Living in the shadow of dear old dad caused me to develop this mantra for my Bus conversion:

"No part shall go on my ride that is of lesser quality than would be expected in modern automobile manufacturing."

This doesn't mean that a part needs to be made using the same methods: manual plug welding stands in fine for arc-spot welding. An anticipated 20 year life span is reasonable for any modern manufactured part. If a fastener is going to take a beating, use stainless instead of zinc coated fasteners. If you can't get stainless, prefer zinc plated over plain galvanized. Always uprate by one tier over what is require to merely 'make it work.'

There are times when a part must be fabricated to equal or better than factory standards. Obviously, most of us aren't skilled or tooled up to that. There are lots of fabricators out there who are, and if you plan to play in this hobby, it costs money to have their help.

I'll admit my own cut-corner temptations: I had originally thought to use pre-cut pieces of tubing and couplers for my coolant loop. I've had a 'Gates log' (36" length of straight hose) recommended to me to snake my way down to the radiator from my engine with lengths of hose unsupported and sagging like grandma's panty-hose. I was reminded by one of the other thermodynamic engineer wing-nuts I hang out with that 'Hose is a wonderful insulator. Are you trying to insulate the hot coolant to the radiator?' He suggested 16g Stainless Steel tube because, in addition to having a smaller OD and easier to route, it will be radiating heat for its entire length. You must take this into account when you're routing all of the other components, but you'll be throwing off heat efficiently all the way to the radiator and back.

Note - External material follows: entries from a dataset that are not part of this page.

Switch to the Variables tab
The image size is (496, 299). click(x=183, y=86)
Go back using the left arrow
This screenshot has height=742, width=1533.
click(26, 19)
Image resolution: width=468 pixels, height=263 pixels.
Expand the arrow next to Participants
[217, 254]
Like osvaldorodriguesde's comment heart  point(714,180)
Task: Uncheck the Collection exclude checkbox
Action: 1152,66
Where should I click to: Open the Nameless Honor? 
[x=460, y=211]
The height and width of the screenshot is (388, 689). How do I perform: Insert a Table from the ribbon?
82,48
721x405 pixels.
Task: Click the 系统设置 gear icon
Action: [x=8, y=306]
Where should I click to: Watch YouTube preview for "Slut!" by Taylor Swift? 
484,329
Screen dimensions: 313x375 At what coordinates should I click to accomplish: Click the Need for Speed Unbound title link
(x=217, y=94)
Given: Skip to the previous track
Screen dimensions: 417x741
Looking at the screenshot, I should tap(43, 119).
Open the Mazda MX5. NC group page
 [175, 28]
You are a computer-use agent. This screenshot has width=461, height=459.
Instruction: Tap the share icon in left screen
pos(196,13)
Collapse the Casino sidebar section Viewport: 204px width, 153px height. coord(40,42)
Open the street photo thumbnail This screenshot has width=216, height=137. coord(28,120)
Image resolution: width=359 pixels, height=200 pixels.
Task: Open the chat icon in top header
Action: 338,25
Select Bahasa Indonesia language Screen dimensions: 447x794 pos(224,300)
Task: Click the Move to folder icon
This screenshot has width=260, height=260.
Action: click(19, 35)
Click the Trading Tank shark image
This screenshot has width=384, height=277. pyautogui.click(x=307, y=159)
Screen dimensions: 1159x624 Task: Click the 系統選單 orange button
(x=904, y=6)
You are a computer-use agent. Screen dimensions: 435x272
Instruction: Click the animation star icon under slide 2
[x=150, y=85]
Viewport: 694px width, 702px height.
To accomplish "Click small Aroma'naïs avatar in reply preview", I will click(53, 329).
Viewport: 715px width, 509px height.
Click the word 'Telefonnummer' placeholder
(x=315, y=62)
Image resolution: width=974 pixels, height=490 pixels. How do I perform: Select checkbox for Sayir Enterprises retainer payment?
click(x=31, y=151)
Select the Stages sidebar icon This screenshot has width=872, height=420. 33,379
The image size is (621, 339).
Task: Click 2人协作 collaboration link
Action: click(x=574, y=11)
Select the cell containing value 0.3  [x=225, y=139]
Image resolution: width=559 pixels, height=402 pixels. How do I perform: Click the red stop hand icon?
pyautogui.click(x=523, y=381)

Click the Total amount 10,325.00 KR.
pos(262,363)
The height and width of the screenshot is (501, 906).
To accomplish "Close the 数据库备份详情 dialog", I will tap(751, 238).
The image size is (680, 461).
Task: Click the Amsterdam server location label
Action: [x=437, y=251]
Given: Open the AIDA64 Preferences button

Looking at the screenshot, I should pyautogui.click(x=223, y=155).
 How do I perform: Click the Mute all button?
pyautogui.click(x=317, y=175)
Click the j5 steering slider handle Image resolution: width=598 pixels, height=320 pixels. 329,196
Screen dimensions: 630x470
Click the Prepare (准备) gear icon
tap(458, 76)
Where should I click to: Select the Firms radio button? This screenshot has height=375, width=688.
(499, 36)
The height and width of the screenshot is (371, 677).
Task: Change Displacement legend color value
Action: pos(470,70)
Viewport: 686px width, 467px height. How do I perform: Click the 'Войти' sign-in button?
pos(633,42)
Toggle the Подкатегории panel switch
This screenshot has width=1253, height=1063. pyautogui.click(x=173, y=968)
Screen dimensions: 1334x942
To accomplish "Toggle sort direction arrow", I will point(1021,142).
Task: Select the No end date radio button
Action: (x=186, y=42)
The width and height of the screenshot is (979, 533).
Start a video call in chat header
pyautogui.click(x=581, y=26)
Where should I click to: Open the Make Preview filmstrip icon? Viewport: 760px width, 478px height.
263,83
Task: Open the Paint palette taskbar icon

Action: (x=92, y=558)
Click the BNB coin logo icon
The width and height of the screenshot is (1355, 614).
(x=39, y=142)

The second half of this example is equally telling: All those pre-cut hoses and elbows and tubes...every time you transition, you have a potential site for a leak. You can't (and shouldn't) plumb the whole thing end to end with metal tubing even if you could, because you're going to have to take pieces out for maintenance so there must be some couplers in the loop. Just minimize them and you minimize the opportunities for leaks. For every part you put in, ask, "How many parts am I going to have to remove to replace this if it conks out?"

When Boeing (a former employer of mine) built the 777, it was the first plane that had been wholly designed (every panel and rivet) in a computer first, not only to make sure it would go together correctly, but also so that it could be engineered in advance for ease of assembly by humans (reach, component weight, arm turning radius) and also so it could be maintained without having to gut a whole section of the plane to get to a $100 part that had gone bad. That's why it is the most popular wide-body airliner in the world: It is easy to maintain and repair, which leads to more time in the sky, making money for its owner.

Therefore, the three cardinal rules for sane adaptation:


1. Use the right materials for the job: Nothing less than what you'll expect on a new car. If you have a part already, that doesn't mean its the right one for THIS job. Match the right part to the project, not the other way around.

2. Fabrication is part of the deal. Either ruin a few nice classics and become an expert yourself, or pay someone else to exercise their specialty on your behalf. DIY what you can, but know your limits. You'll be on the road that much sooner.

3. Pre-visualize assembly. Your clever idea will bite you if a $10 part requires a 200 mile tow and two days in a modern garage because you can't R&R it without removing the engine AND transmission.

Have you been a "Miller Time!" man? It's never to late to change your ways and start thinking like a mortal in a 50 year old VW, instead of approaching cruel reality with a "Ten Dollar Head."